== DATASET ROWS
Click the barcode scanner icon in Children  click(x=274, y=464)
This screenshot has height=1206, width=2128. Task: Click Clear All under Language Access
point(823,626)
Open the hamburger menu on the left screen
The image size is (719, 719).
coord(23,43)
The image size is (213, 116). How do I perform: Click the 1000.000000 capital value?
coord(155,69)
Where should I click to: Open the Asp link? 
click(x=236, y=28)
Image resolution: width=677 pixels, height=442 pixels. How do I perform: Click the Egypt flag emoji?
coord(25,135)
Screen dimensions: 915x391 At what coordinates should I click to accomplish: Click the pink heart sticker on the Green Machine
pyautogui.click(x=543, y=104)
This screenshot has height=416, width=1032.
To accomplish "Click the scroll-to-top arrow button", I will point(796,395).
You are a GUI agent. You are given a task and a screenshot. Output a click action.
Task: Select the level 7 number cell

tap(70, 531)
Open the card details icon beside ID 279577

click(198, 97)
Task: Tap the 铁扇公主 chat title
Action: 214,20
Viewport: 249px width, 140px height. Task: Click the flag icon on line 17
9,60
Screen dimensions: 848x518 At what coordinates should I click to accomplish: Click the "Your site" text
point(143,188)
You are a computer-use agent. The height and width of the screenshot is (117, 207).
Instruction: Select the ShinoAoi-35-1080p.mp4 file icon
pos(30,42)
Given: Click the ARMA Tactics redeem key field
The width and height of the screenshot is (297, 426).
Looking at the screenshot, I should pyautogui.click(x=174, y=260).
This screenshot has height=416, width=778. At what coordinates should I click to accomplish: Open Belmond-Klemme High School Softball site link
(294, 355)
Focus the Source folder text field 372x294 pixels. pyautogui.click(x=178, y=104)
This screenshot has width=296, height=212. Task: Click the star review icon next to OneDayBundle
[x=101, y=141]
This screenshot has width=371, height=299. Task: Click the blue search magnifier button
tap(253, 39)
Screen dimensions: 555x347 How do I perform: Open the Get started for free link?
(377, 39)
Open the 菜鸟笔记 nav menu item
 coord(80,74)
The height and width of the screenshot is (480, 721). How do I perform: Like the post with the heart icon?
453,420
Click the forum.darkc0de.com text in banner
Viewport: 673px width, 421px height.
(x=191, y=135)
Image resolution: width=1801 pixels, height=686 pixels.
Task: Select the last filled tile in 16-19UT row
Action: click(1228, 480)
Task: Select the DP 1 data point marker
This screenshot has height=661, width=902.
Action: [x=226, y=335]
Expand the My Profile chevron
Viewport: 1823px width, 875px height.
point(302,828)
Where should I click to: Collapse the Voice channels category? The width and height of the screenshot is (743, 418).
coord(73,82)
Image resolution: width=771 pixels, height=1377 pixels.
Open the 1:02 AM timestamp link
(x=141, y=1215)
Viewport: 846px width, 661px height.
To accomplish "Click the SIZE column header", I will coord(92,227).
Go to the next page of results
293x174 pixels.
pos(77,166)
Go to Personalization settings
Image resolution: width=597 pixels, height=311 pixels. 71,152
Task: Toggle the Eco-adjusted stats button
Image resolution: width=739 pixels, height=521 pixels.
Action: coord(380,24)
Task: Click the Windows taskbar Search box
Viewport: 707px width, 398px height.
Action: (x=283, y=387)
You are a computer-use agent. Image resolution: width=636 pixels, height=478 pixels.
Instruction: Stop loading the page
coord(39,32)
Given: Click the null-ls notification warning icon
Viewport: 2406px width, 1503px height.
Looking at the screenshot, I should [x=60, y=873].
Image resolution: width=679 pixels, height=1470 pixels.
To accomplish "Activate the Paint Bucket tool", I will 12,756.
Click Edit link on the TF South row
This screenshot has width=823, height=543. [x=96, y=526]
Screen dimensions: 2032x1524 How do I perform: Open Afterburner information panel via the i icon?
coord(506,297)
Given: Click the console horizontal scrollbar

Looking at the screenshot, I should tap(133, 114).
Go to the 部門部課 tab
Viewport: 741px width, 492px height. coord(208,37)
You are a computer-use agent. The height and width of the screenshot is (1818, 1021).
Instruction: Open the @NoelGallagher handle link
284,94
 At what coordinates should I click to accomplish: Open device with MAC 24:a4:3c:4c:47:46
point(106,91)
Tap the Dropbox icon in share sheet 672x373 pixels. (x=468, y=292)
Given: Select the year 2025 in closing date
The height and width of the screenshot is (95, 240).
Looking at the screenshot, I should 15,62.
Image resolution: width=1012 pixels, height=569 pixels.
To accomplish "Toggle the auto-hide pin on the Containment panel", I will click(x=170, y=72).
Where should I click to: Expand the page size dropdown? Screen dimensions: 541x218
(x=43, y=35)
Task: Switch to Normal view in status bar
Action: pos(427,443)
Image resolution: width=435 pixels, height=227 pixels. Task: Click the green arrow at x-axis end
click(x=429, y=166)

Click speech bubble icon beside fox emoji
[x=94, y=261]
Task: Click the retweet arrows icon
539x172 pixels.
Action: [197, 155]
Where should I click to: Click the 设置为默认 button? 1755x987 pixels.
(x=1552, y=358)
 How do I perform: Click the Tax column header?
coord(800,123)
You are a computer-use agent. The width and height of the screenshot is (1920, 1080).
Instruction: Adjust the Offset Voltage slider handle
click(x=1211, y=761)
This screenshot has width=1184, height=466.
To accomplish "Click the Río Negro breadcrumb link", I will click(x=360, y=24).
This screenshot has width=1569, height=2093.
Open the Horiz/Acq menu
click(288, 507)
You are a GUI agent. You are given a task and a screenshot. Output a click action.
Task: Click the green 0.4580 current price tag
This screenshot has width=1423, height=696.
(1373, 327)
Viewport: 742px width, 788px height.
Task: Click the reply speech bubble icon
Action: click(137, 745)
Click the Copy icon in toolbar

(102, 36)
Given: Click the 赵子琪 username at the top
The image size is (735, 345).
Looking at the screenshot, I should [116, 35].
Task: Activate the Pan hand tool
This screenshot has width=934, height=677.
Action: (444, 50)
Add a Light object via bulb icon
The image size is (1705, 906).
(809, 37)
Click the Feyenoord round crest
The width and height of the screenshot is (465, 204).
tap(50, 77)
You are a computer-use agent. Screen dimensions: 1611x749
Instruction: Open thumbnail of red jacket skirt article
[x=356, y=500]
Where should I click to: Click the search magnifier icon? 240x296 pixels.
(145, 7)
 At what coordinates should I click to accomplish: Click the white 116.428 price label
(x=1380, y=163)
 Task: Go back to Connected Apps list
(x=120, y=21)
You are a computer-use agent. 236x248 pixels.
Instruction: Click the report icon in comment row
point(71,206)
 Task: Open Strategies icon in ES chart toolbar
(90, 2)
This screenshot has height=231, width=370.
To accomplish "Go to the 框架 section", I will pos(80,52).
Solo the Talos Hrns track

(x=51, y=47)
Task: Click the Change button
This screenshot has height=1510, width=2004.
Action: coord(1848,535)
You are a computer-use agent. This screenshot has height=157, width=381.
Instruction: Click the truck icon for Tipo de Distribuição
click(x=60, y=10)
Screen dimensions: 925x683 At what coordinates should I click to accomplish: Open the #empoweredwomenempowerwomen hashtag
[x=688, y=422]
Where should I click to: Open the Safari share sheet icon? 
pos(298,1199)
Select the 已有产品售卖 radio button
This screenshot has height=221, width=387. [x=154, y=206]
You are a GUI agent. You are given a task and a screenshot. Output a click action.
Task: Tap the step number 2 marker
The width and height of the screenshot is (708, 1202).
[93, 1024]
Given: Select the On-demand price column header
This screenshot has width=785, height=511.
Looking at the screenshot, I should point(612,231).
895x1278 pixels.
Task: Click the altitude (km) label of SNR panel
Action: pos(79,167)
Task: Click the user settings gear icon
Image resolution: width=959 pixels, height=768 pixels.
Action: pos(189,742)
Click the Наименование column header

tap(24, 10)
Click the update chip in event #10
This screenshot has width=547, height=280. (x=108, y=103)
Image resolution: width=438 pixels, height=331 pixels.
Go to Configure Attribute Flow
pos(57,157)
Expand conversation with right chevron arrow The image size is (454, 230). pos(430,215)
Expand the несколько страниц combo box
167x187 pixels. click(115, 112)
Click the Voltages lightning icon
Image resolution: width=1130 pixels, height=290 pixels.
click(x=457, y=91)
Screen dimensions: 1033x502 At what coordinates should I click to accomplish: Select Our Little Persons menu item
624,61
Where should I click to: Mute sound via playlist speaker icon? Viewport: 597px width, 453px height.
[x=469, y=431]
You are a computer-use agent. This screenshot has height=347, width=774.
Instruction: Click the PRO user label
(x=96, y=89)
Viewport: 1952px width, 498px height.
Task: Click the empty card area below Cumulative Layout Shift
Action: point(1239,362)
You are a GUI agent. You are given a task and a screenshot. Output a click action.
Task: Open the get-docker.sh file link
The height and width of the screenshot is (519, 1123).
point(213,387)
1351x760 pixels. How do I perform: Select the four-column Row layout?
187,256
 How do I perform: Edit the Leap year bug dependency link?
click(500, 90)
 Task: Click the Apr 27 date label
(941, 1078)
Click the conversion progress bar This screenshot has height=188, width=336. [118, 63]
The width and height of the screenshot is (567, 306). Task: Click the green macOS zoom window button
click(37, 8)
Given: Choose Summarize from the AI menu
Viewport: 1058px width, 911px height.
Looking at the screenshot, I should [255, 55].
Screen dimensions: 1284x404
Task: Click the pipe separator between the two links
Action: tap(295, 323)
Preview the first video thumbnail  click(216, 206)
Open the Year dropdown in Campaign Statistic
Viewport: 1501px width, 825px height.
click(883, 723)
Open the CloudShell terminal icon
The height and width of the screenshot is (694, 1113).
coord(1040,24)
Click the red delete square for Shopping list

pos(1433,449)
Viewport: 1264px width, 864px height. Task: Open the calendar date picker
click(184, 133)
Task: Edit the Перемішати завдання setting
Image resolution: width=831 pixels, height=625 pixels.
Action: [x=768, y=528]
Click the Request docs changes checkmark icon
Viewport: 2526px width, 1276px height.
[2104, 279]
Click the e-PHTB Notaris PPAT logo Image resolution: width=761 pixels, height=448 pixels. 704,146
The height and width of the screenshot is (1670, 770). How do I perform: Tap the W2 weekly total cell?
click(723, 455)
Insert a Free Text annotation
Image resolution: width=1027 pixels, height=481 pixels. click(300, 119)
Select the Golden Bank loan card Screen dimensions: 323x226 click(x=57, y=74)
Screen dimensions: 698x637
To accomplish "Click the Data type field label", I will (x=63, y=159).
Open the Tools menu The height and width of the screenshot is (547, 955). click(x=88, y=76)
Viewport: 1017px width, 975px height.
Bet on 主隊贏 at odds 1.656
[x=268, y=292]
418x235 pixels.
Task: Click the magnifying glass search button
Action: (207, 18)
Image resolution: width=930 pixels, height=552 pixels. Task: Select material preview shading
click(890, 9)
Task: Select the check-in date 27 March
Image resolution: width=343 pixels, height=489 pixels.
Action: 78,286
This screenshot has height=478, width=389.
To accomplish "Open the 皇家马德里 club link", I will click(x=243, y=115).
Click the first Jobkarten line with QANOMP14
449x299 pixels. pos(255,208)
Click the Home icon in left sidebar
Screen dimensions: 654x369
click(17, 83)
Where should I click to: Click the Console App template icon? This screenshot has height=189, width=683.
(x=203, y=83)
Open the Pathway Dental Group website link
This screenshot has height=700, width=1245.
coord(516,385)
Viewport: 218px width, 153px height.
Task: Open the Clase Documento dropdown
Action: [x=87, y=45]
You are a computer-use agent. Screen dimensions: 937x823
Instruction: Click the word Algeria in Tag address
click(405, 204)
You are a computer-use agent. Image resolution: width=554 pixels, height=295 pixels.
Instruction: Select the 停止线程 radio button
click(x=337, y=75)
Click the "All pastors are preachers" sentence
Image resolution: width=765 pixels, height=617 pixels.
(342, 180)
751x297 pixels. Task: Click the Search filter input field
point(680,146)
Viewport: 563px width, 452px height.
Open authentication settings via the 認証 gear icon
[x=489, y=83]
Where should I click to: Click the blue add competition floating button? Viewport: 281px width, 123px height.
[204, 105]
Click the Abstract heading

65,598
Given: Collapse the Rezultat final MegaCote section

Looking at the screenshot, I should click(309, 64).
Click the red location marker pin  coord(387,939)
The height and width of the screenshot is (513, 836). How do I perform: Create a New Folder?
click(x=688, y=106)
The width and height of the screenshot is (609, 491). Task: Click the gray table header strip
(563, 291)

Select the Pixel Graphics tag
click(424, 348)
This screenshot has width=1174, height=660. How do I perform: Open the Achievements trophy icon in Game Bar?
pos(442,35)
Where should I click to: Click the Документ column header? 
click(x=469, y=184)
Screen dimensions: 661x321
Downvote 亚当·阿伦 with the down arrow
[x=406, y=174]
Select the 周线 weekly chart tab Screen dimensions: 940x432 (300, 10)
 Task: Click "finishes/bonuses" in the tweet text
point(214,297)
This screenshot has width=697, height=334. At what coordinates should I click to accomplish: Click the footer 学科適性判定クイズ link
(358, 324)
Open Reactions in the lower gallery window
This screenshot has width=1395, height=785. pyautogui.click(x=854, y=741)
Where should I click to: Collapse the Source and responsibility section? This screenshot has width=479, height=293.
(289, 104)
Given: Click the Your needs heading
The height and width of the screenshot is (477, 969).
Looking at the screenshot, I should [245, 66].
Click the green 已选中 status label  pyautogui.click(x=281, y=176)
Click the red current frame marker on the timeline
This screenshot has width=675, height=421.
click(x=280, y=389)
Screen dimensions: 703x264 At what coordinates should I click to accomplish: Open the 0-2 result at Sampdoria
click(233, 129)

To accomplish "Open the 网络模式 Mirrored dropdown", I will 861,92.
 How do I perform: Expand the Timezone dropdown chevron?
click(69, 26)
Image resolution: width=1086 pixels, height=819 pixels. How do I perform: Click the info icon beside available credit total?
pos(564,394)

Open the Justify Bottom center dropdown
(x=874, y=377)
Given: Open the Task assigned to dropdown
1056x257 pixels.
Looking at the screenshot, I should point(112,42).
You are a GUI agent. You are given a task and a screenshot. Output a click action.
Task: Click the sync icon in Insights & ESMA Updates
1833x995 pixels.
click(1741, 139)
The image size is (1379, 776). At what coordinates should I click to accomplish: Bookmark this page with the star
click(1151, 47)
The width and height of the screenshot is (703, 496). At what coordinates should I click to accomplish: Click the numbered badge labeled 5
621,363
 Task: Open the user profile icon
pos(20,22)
====
• DIRECTION
In the listing, rename "column header" to "column heading" from the line with "Task: Click the user settings gear icon" up to and including the line with "pos(57,157)". Reproduce only those lines, with everything else left unchanged.

• TASK RESPONSE
Task: Click the user settings gear icon
Image resolution: width=959 pixels, height=768 pixels.
Action: pos(189,742)
Click the Наименование column heading

tap(24, 10)
Click the update chip in event #10
This screenshot has width=547, height=280. (x=108, y=103)
Image resolution: width=438 pixels, height=331 pixels.
Go to Configure Attribute Flow
pos(57,157)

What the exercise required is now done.